# Intro to AI Final Project Midterm Report -- Acoustic Fingerprint Recognization Using Bark
## Abstract
This project is developed to resolve the problem that it usually requires a quantity of data to get an acoustic fingerprint recognizing model well-trained. In this project, we propose a method that satisfies the need of model training requiring only a small amount of data. For the classifying part, we leverage a linear classifier model along with CNN/DNN for implementation.
## Dataset source
The data we used are obtained from a human-voice generating model, Bark. Bark is a model that produces pieces of voice according to literal paragraphs and base voices provided as input. In our implementation, we start from 10 pieces of voice, ranging from man 1 to 5 and woman 1 to 5. These voices are set as basis for further generation. In our implementation, due to the limitation of hardware, we produce 30 pieces for each person.
## Model building
The building of model can be described as follow:
### Model
This is a customizable model, with Judge as its component and a parameter. User may designate the total number of fingerprints to be recognized. A SoftMax function is applied for comparison and the final distribution of matching.
### Judge
This is a fully connected CNN/DNN sub-model, and is not customizable. It consists of linear layer on head and tail, and convolutional layer within.

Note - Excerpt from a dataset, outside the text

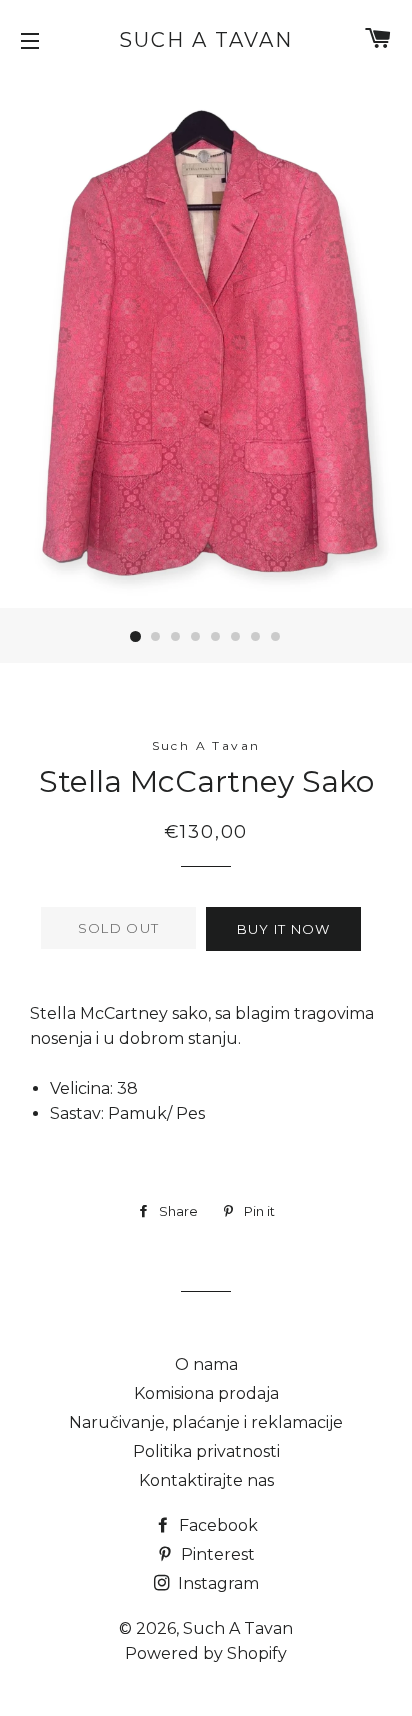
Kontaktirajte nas (206, 1480)
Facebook (216, 1525)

Concatenating the parts mentioned above, we get a model that judges similarity between voices, hence later processes for training can be implemented.
### Training method
For the dataset, we read in the voices generated by bark. For each epoch of training, we randomly sample a certain duration of voice (in our case, 3 seconds), as the input. The sampling process is written in class VoiceDataset, and the duration may be modified.
Until now, we’ve trained the model to recognize acoustic fingerprints belonging to 7 people.